Curiously the 1984 edition of the usually reliable The Oxford Companion to Chess by Hooper and Whyld does not have an entry for the twice British Champion : was this simply an oversight ? Jana is also not mentioned.
Bill wrote about himself in British Chess (Pergamon, 1983) :
“To summarise more than 20 years of playing competitive chess in a few hundred words is an impossible task. My attitude to the game has changed a great deal, especially in recent times, but I have always enjoyed and felt at home in the tense and lively atmosphere of chess tournaments, whether as a competitor, spectator or journalist.

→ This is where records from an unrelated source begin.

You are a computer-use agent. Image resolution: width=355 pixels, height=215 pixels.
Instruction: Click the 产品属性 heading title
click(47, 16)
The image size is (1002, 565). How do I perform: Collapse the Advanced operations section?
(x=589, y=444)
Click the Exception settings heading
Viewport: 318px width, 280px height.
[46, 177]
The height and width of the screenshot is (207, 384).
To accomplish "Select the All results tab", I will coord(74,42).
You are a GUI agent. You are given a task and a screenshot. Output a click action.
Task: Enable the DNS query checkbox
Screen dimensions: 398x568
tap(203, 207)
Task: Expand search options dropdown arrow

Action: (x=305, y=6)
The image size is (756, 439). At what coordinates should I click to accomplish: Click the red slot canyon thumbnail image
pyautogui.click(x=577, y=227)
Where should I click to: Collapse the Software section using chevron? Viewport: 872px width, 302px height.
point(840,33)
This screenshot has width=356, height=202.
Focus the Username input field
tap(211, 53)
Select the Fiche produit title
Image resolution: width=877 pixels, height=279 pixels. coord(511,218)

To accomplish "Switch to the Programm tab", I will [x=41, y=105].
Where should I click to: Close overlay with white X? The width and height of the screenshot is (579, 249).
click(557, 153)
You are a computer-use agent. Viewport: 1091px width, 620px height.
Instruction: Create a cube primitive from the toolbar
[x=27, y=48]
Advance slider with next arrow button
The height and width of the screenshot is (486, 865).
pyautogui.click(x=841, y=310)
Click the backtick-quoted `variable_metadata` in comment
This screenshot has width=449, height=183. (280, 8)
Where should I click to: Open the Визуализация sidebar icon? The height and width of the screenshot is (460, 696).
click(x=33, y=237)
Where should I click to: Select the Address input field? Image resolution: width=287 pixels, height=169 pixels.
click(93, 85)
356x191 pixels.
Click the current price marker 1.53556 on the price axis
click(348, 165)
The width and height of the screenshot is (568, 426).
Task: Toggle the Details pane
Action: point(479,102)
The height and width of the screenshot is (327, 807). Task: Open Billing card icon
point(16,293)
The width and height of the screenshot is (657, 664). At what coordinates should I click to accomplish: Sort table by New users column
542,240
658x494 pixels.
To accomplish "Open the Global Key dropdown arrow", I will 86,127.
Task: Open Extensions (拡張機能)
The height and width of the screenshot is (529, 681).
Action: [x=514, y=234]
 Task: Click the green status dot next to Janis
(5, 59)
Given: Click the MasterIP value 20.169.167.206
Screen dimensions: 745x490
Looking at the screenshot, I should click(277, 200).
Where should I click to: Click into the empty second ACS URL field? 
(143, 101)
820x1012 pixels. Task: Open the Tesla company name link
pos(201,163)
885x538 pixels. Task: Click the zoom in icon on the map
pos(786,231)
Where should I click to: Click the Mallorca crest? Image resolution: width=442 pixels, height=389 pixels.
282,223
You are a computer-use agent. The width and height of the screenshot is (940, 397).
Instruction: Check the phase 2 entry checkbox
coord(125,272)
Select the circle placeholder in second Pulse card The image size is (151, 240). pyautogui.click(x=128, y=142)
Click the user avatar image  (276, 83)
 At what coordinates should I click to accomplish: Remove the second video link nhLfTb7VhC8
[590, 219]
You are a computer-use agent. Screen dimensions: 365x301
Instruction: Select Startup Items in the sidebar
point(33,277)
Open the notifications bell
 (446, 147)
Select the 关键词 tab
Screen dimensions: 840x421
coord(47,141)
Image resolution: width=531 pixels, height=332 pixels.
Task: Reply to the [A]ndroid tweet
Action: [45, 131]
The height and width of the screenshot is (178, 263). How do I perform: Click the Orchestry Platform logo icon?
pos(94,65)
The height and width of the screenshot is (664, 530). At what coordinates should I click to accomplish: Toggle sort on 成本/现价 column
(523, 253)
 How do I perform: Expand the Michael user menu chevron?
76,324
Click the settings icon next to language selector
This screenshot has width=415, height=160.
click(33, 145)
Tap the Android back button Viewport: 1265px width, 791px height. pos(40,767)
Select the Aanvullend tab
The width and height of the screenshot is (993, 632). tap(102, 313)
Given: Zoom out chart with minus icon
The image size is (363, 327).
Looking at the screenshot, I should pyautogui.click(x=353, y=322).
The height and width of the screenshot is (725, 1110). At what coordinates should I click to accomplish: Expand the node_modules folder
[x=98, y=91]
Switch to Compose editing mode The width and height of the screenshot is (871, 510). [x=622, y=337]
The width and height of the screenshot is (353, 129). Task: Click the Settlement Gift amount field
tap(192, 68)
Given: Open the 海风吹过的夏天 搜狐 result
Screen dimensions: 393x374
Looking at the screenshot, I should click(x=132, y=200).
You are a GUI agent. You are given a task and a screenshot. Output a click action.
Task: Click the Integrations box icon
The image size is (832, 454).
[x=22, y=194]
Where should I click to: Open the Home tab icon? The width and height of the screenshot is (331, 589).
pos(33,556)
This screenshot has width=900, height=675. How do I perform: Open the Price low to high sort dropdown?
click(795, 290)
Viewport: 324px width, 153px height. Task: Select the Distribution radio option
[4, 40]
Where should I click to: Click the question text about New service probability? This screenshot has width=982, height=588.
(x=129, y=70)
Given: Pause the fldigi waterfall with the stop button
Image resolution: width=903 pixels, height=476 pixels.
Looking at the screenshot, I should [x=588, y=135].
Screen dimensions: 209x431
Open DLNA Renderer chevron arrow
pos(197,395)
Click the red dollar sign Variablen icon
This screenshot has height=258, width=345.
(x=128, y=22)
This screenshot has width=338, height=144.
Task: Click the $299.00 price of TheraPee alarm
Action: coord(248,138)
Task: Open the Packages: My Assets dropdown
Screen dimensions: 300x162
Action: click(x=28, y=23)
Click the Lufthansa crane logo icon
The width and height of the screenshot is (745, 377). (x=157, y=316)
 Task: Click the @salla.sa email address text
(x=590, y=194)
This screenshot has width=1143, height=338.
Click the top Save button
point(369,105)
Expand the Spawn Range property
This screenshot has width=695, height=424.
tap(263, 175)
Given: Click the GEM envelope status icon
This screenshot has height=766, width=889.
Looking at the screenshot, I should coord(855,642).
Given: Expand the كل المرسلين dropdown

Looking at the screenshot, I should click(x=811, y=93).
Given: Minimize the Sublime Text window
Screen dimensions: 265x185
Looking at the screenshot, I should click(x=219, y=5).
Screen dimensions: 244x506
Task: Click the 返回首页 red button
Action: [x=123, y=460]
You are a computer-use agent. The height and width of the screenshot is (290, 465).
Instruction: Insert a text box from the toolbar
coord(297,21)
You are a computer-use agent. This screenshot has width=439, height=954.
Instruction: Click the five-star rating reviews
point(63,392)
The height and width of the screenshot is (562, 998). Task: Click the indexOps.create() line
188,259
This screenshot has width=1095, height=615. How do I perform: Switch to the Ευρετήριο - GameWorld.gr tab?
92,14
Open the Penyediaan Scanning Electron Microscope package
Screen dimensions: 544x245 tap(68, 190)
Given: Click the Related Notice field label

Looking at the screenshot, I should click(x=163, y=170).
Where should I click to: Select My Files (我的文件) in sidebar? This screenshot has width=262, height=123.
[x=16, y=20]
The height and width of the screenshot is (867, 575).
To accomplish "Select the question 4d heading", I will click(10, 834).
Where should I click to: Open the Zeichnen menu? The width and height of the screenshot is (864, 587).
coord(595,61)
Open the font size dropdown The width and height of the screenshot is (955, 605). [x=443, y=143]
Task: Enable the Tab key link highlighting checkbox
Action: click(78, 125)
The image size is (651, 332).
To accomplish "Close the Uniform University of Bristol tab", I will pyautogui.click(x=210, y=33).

I consider myself lucky to have been a ‘promising junior’ just at the time when chess was beginning to be taken seriously as a sport in England. The English team consisted mainly of amateurs and there were clear opportunities for anyone willing to work at the game.
As a result of the changing attitudes to the game in this country, the development between 1965, when I first played for the national team, and 1975 was far greater than in any other decade.
One statistic which I have always found personally amusing is that I progressed from youngest player in 1967 for the Clare Benedict tournament to become the oldest in the 1971 team. From promising junior to veteran in four years = is this a record ?
Since my second British Championship win in 1975, I have been writing more and playing less. I always realised that I was not going to become a sufficiently strong player to be happy just wandering round the tournament circuit, but giving up chess entirely is, of course, unthinkable.
I believe now that the time is ripe for chess to be presented to far wider audiences and I like to think that some of what I do will help in that aim. If the Master Game television series and “Soft Pawn” cannot sell chess to the masses then nothing will.”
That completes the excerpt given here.